-- start of Stored data --
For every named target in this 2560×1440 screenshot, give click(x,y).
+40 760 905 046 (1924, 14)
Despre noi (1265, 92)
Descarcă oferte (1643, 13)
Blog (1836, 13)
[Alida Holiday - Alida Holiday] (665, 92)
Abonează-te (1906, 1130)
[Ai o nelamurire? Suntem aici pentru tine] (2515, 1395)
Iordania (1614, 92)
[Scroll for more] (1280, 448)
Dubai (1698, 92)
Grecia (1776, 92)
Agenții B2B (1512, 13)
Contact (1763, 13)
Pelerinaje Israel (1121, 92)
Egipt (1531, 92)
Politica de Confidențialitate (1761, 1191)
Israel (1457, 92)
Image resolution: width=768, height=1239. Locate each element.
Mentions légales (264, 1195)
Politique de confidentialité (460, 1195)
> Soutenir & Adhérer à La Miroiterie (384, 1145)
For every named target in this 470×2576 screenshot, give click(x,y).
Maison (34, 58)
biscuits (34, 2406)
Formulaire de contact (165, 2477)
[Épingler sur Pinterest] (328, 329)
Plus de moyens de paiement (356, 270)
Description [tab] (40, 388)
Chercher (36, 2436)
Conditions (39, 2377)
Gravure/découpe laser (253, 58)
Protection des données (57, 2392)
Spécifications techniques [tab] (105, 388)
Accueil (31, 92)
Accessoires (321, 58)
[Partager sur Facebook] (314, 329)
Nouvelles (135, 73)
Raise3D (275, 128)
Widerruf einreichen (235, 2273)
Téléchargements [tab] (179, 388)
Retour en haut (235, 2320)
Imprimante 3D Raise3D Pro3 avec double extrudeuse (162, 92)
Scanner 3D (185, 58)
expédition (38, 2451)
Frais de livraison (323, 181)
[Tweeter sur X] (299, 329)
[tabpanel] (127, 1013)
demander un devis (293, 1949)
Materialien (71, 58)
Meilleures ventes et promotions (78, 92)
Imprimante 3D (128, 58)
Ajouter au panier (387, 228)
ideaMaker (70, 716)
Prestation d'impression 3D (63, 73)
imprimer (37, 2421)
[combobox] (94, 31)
-- end of Stored data --
Challenge -
Could you transcribe every row above verbatim, leaving nothing out and changing nothing?

Final answer -
For every named target in this 2560×1440 screenshot, give click(x,y).
+40 760 905 046 (1924, 14)
Despre noi (1265, 92)
Descarcă oferte (1643, 13)
Blog (1836, 13)
[Alida Holiday - Alida Holiday] (665, 92)
Abonează-te (1906, 1130)
[Ai o nelamurire? Suntem aici pentru tine] (2515, 1395)
Iordania (1614, 92)
[Scroll for more] (1280, 448)
Dubai (1698, 92)
Grecia (1776, 92)
Agenții B2B (1512, 13)
Contact (1763, 13)
Pelerinaje Israel (1121, 92)
Egipt (1531, 92)
Politica de Confidențialitate (1761, 1191)
Israel (1457, 92)
Image resolution: width=768, height=1239. Locate each element.
Mentions légales (264, 1195)
Politique de confidentialité (460, 1195)
> Soutenir & Adhérer à La Miroiterie (384, 1145)
For every named target in this 470×2576 screenshot, give click(x,y).
Maison (34, 58)
biscuits (34, 2406)
Formulaire de contact (165, 2477)
[Épingler sur Pinterest] (328, 329)
Plus de moyens de paiement (356, 270)
Description [tab] (40, 388)
Chercher (36, 2436)
Conditions (39, 2377)
Gravure/découpe laser (253, 58)
Protection des données (57, 2392)
Spécifications techniques [tab] (105, 388)
Accueil (31, 92)
Accessoires (321, 58)
[Partager sur Facebook] (314, 329)
Nouvelles (135, 73)
Raise3D (275, 128)
Widerruf einreichen (235, 2273)
Téléchargements [tab] (179, 388)
Retour en haut (235, 2320)
Imprimante 3D Raise3D Pro3 avec double extrudeuse (162, 92)
Scanner 3D (185, 58)
expédition (38, 2451)
Frais de livraison (323, 181)
[Tweeter sur X] (299, 329)
[tabpanel] (127, 1013)
demander un devis (293, 1949)
Materialien (71, 58)
Meilleures ventes et promotions (78, 92)
Imprimante 3D (128, 58)
Ajouter au panier (387, 228)
ideaMaker (70, 716)
Prestation d'impression 3D (63, 73)
imprimer (37, 2421)
[combobox] (94, 31)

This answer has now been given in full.